**What the task asks:** If a record holds a picture, drop the picture and repeat everything else word for word.

**Material to process:**
■ ■ ■

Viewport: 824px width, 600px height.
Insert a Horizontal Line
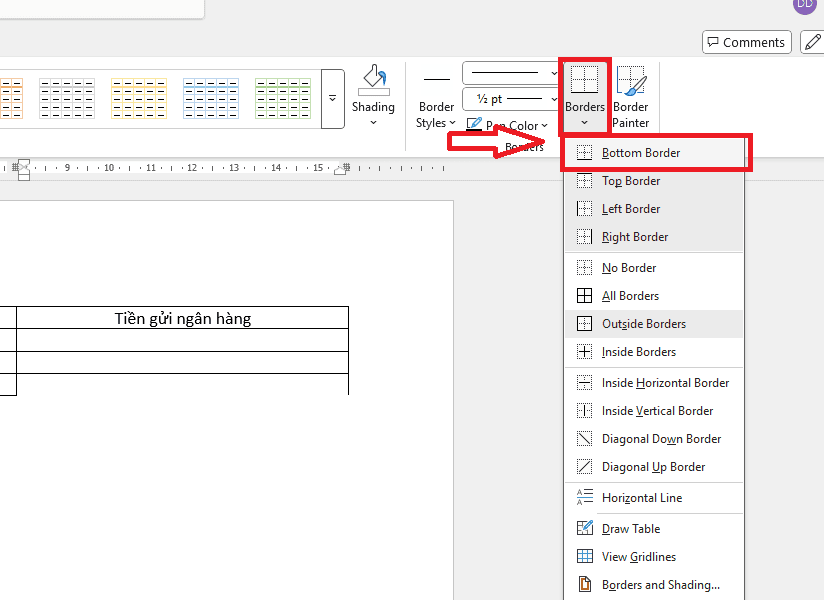[641, 498]
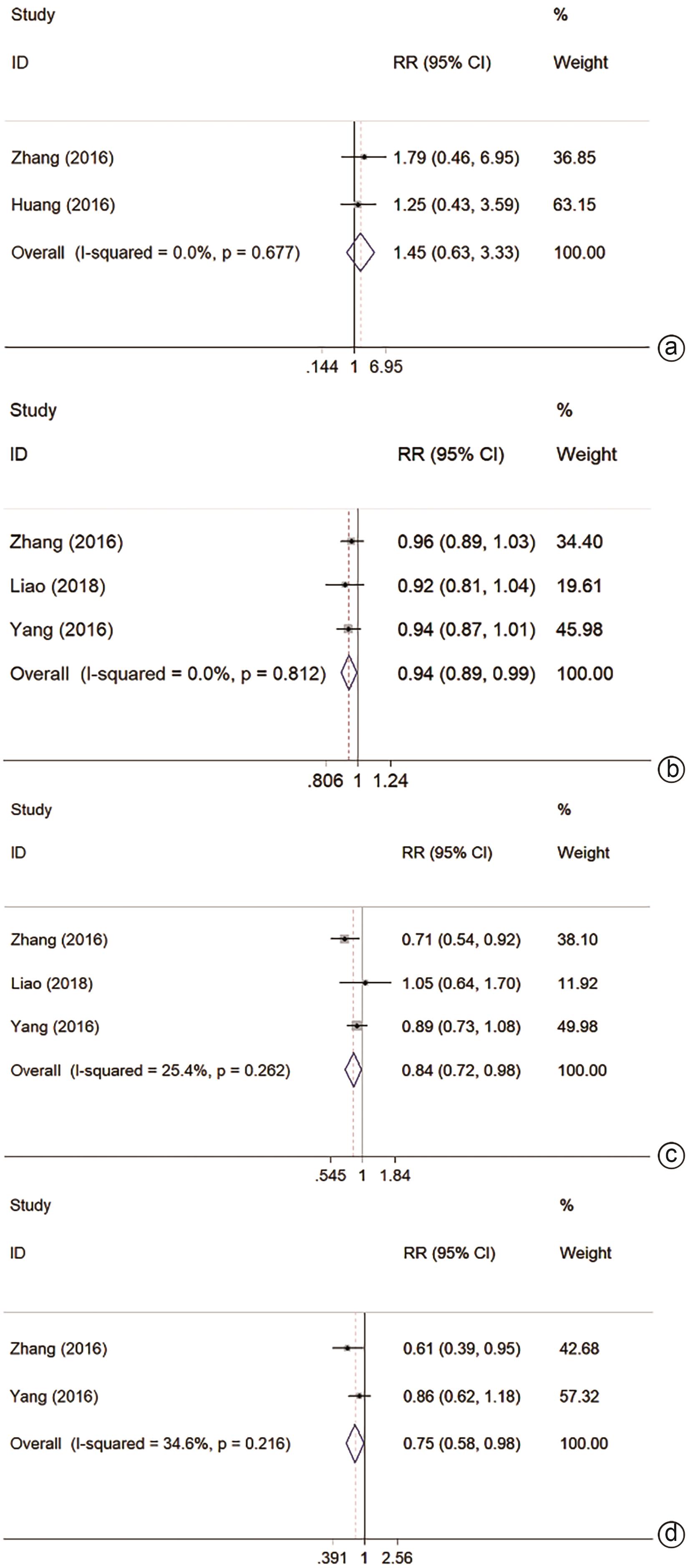Viewport: 690px width, 1568px height.
Task: Click the circled panel label c
Action: click(x=671, y=1155)
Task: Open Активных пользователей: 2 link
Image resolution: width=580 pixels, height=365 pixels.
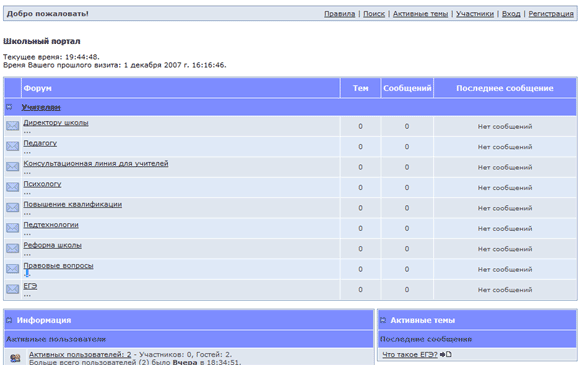Action: click(x=80, y=354)
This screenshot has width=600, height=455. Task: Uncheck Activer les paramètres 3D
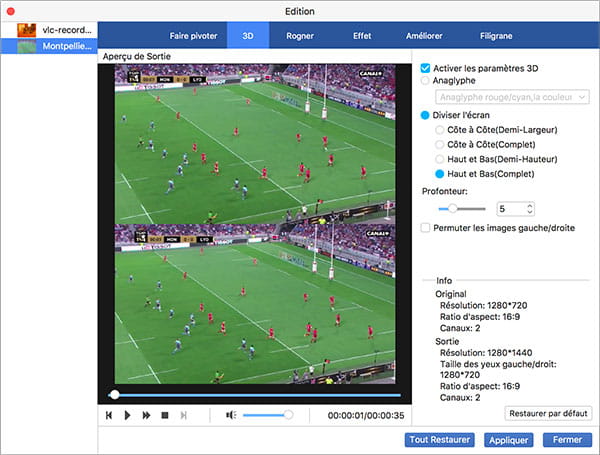point(426,67)
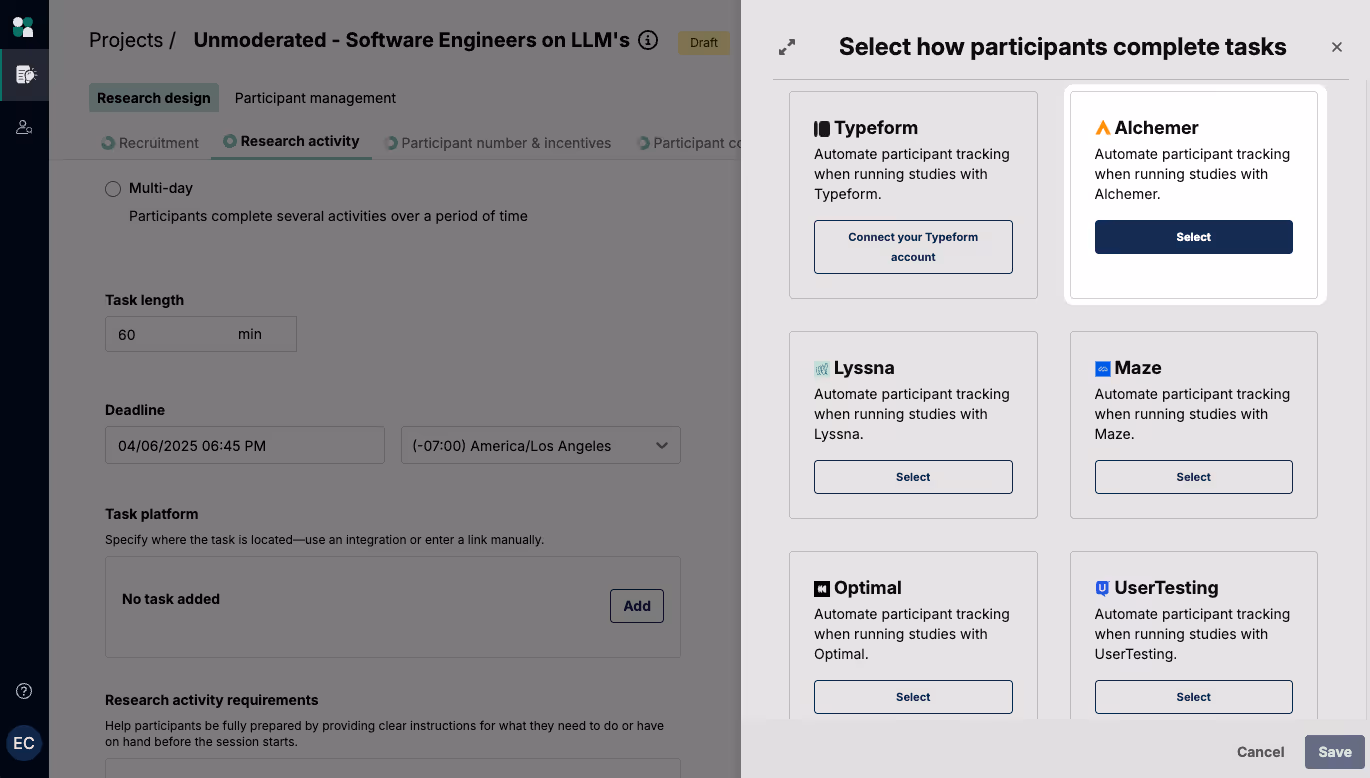Click the info icon beside project title
This screenshot has height=778, width=1370.
click(x=648, y=40)
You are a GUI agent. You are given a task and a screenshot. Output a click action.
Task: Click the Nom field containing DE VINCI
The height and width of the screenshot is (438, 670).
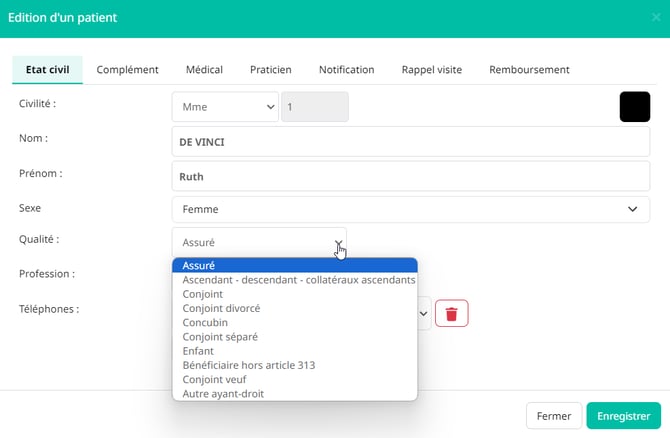(410, 142)
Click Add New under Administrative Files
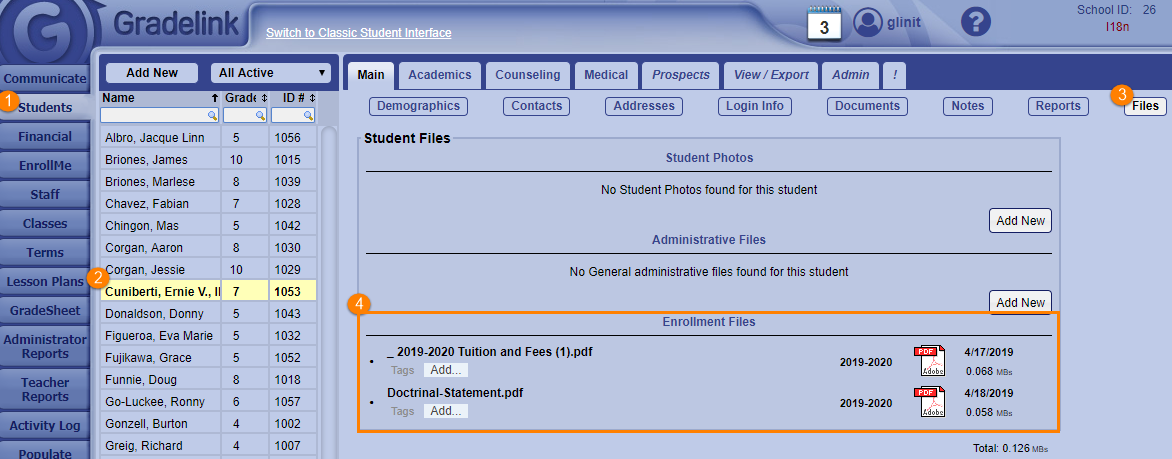 (x=1020, y=302)
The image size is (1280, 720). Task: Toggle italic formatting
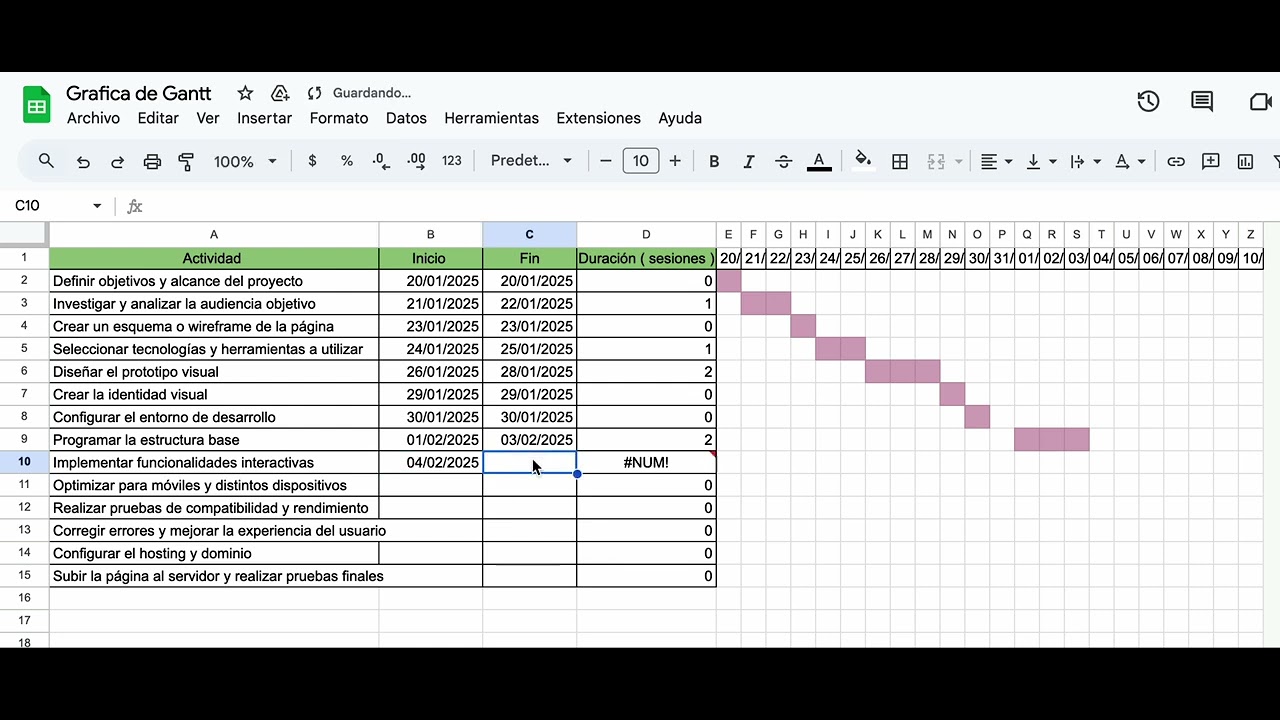748,161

■ ■ ■

**Response box:**
Viewport: 824px width, 600px height.
Insert a Horizontal Line
[641, 498]
Viewport: 690px width, 1568px height.
Task: Click the circled panel label c
Action: click(x=671, y=1155)
Task: Open Активных пользователей: 2 link
Image resolution: width=580 pixels, height=365 pixels.
Action: click(x=80, y=354)
This screenshot has width=600, height=455. Task: Uncheck Activer les paramètres 3D
point(426,67)
Click the info icon beside project title
This screenshot has height=778, width=1370.
click(x=648, y=40)
You are a GUI agent. You are given a task and a screenshot. Output a click action.
Task: Click the Nom field containing DE VINCI
The height and width of the screenshot is (438, 670).
(410, 142)
Click Add New under Administrative Files
 (x=1020, y=302)
The image size is (1280, 720). Task: Toggle italic formatting
748,161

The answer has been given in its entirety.